I'll be honest: When I finished Outlast 2, I hadn't the slightest idea what the game was actually about, what I'd just witnessed. It was only after, reading a synopsis, when I learned that a single hidden document (one of dozens in the game) reveals a key plot detail: that the enormous burst of light you keep seeing throughout the game is an experimental mind-control device, run by the same company responsible for the wrongdoing in the first Outlast.

So that's it, really. A machine is turning everyone in the area violently insane by convincing them that they're living in the biblical end times. This eventually applies to the protagonist himself, whose hallucinations more and more take center stage as the search for his wife continues, culminating in a trippy-ass final act in which he appears to completely lose his grip on reality. There's some striking imagery late in Outlast 2 - apocalyptic lightning storms, blood raining down from the sky - but the game's lack of a message or a point discourages discussion on what's real. Did the wife really birth a child? Is she actually dead? Did the cult really commit mass suicide? I can't work up the energy to stew over these questions if no one in this story seems to have a clear-cut arc either way.

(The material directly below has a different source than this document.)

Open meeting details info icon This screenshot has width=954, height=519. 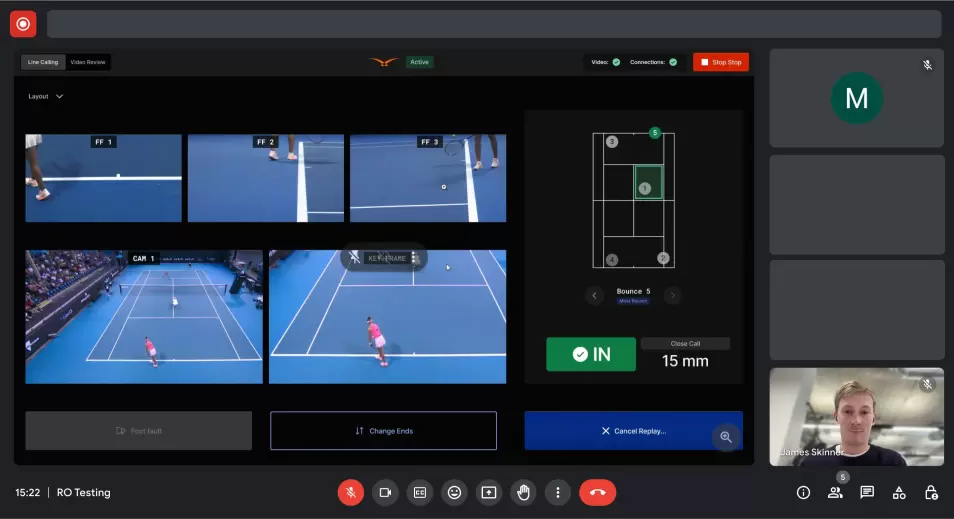point(803,493)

That's the other thing: Outlast 2 dumps a lot of time into character-building and symbolism that never, to my view, pays off. The game doesn't really explore Catholicism on any thematic level - it's all just window dressing - and the constant flashbacks to a tragic incident from the hero's childhood are both repetitive and needless. We're never given a clear answer as to what exactly happened (if a priest accidentally killed the girl, why are we also constantly seeing images of her hanging from a noose?), nor is there any clear connection between the flashbacks and the present-day stuff. And even if there's a point that I'm missing, these sequences didn't need to be nearly as frequent, bloating a game that's longer than it should have been.
And that's my final criticism of Outlast 2, that it overstays its welcome. Horror games, by and large, benefit from brevity - the moment this becomes routine, it stops being scary. In addition to the school flashbacks, the game's last hour or two could have been trimmed significantly, as there comes a point when the developers don't have anything new to show me but nevertheless drag things out in a repetitious series of underground tunnels. Again, P.T. is widely regarded as a horror masterpiece and it lasts, what, 20 minutes?

But this is all just a way of saying that Outlast 2 is neither as tight or as relevant as its predecessor. Yet that game made such an impression on me that its sequel can afford to be several steps down. If you want a reliable scare fix, wait for the sun to go down, turn off the lights, put on a pair of headphones, and play some Outlast 2. For whatever the game gets wrong, it does what I paid it to do.

(P.S. One final observation. Outlast 2 features a miniature rogues gallery of distinctive villains. We want to see them get their comeuppance, of course, but since this is a game in which you can't attack, they all just sort of... accidentally off themselves in increasingly Tucker & Dale-esque ways. Not really a complaint, just amusing in hindsight.)

(P.S.S. The gravelly-voice pickaxe lady dies in precisely the same manner as Father Brennan from The Omen.)